*Wykonaj polecenia*.
1. Przetłumacz na angielski zdanie z fragmentu tekstu: „Uważam, że o ile chodzenie jest fajne tylko do góry, jazda na rowerze ma sens tylko w dół.”
2. Jaką odległość według fragmentu tekstu zawsze liczą poranne spacery wokół wioski?
3. Oceń, czy poniższe stwierdzenia są zgodne z fragmentem tekstu. Przy każdym odpowiedz „tak” lub „nie” i przytocz rozstrzygające słowa.
(a) Ole Magnus biega codziennie.
(b) Na trasie jest wiele płaskich odcinków.
(c) Rower naprawił Maciek.

*Fragment tekstu*.
-=-=-

1851 OppNed
963
post-template-default,single,single-post,postid-963,single-format-standard,qode-social-login-1.1.3,stockholm-core-1.2.1,select-child-theme-ver-1.1,select-theme-ver-5.2.1,ajax_fade,page_not_loaded,wpb-js-composer js-comp-ver-6.1,vc_responsive

1851 OppNed

Jadąc samochodem wszystko wydaje się łatwe i płaskie. Ot – asfalcik i jakaś górka, jakiś zjazd, trochę w dół, tutaj mostek srostek. 

Potem wsiadam na rower, pełna porannej energii, zupełnie jakbym zjadła karton Lu Go no i… GO!

Jest siła, jest muzyka, rach ciach pedałuję. Pierwszy podjazd, na którym jestem jak Rocky pokonujący kolejne schody na treningu, nie dam się – to początek trasy, ludzie! A ja mam Eye of the tiger w głowie. Poza tym wszyscy tu jeżdżą na rowerach, dzieci zasuwają jak starzy i odwrotnie. 

Rower dostaliśmy, a raczej dostaliśmy pozwolenie na podkradnięcie go z portu. Stał tam bidula już kilka lat, patrząc na prężne łódki kołysane lekko na morzu i wspominając swoje lata świetności na trasie, z łezką spływającą po szprychach. Adoptowaliśmy go jak naszego. Maciek naprawił co było popsute i sprzęt gotów był na podbój wspomnianej górki, podjazdu jednego… Rowerek się starał, pomimo, że przerzutki ledwo wskakiwały, pedały nie odpadły, kierownica też jak w dyliżansie, tylko jeździec podupada… Może jakby wypić szklankę żółtek na śniadanie…? W każdym razie zebrałam płuca z asfaltu, odpoczęłam po górce i poszłochałam (trochę prowadząc trochę jadąc) dokończyć trasę. Uważam, że o ile chodzenie jest fajne tylko do góry, jazda na rowerze ma sens tylko w dół. Nie mówię tu o płaskich odcinkach, bo tu takich nie ma.

Mądrość z tego płynie taka, że ja muszę poćwiczyć, rower jednak mógłby się podrasować, a szacun do wszystkich rowerzystów rośnie z każdym pedałnięciem (machnięciem pedała znaczy się, co brzmi jeszcze gorzej).

Pozostałam przy porannych spacerach wokół wioski, co nie jest też takie nic, bo to zawsze 5 km i kilka w dół i w górów.

Codziennie tą samą trasę pokonuje także Ole Magnus. Pcha swojego syna zapakowanego w wózek i … biega. I tak biega co dzień. I pcha ten wózek. Jak go mijam, a raczej on wymija mnie, myślę tylko, o tym bobasie, który nieświadom niczego odbywa właśnie wprowadzenie do swoich treningów w przyszłości (prowadzonych zapewne przez ambitnego tatę).

-=-=-

*Dostarczony materiał*.
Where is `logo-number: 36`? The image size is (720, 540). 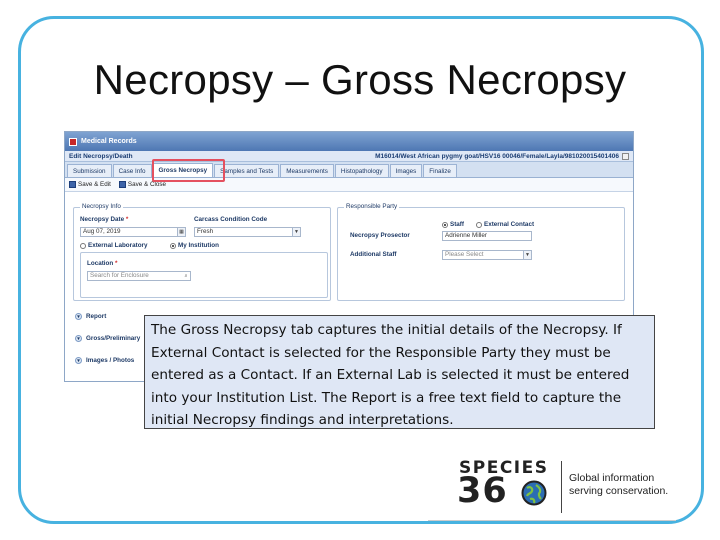
logo-number: 36 is located at coordinates (482, 491).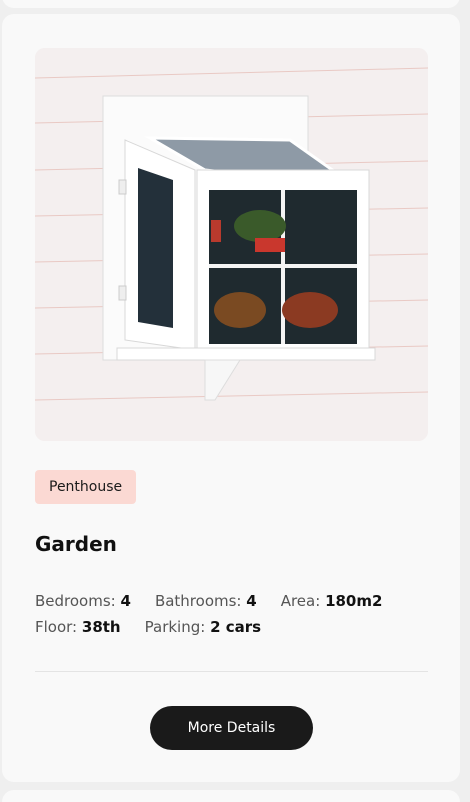  What do you see at coordinates (231, 796) in the screenshot?
I see `next-listing-card` at bounding box center [231, 796].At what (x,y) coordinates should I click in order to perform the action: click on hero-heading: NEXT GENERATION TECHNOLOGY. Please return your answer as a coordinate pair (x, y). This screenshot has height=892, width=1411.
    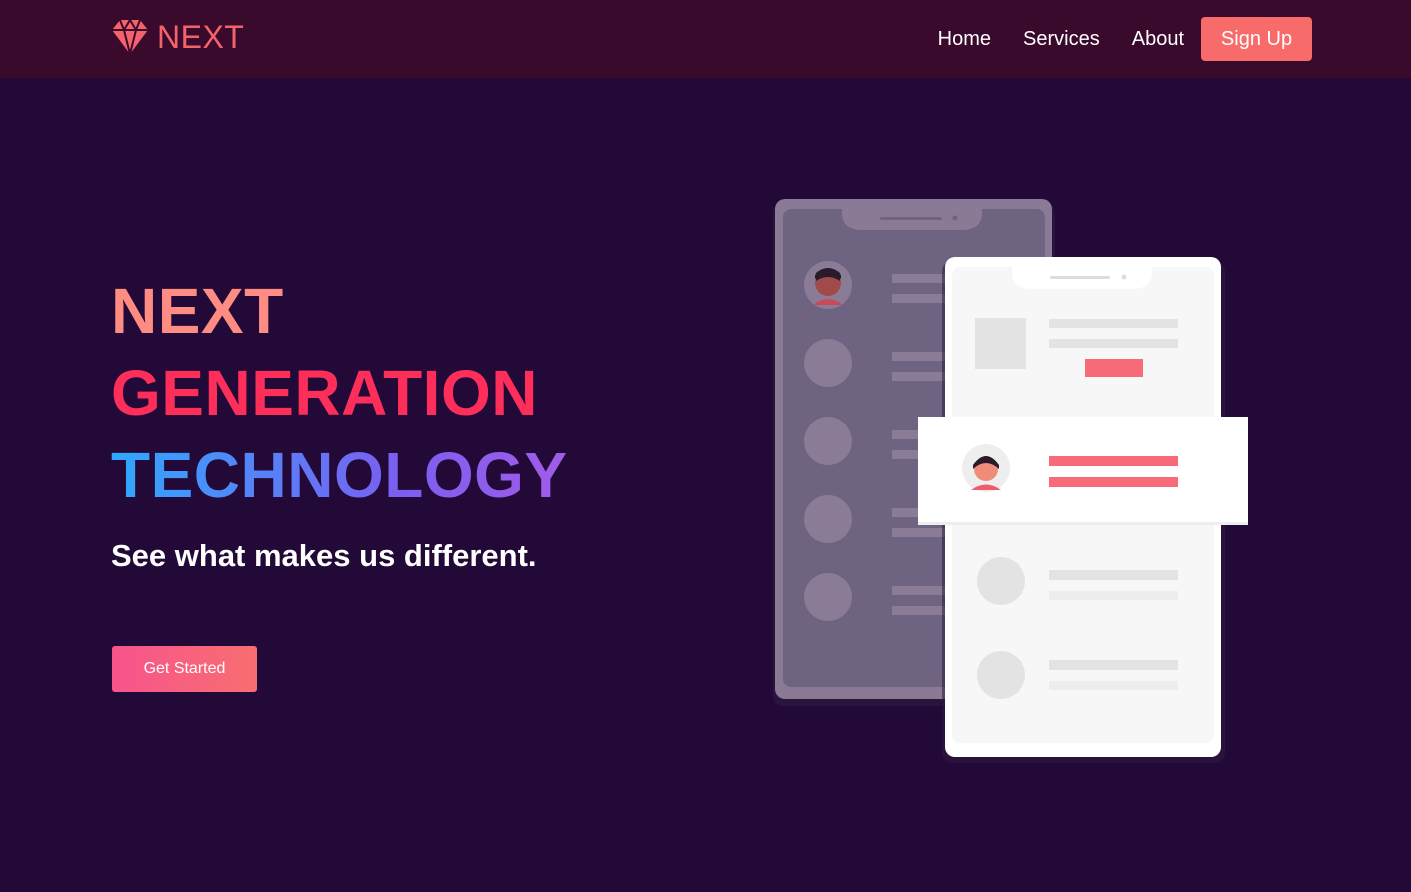
    Looking at the image, I should click on (371, 393).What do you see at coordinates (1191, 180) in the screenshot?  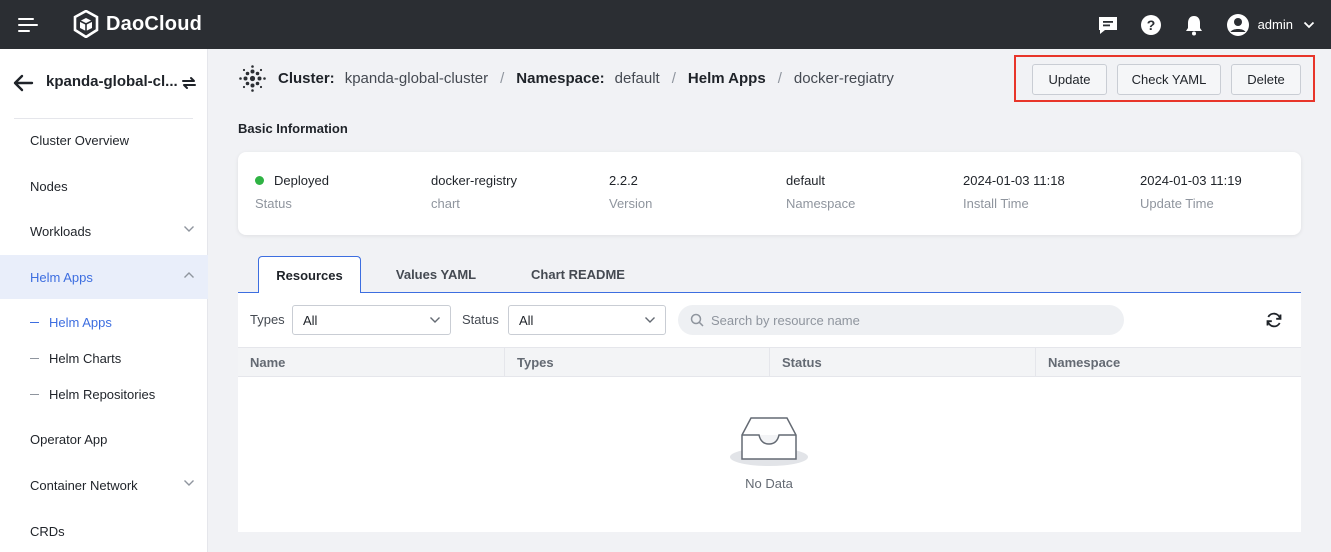 I see `info-value: 2024-01-03 11:19` at bounding box center [1191, 180].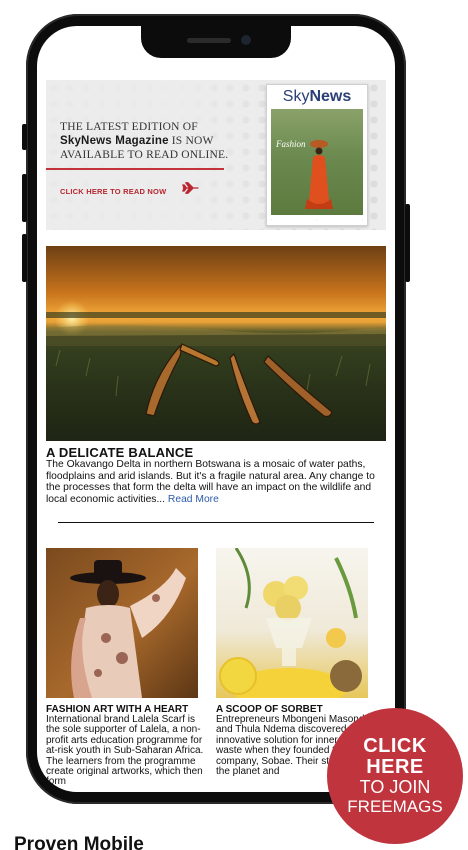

-=-=-

*Odpowiedzi do zadań*.
1. I think that while walking is fun only uphill, cycling makes sense only downhill.

2. Zawsze 5 km.

3.
(a) Tak: „I tak biega co dzień.”
(b) Nie: „Nie mówię tu o płaskich odcinkach, bo tu takich nie ma.”
(c) Tak: „Maciek naprawił co było popsute”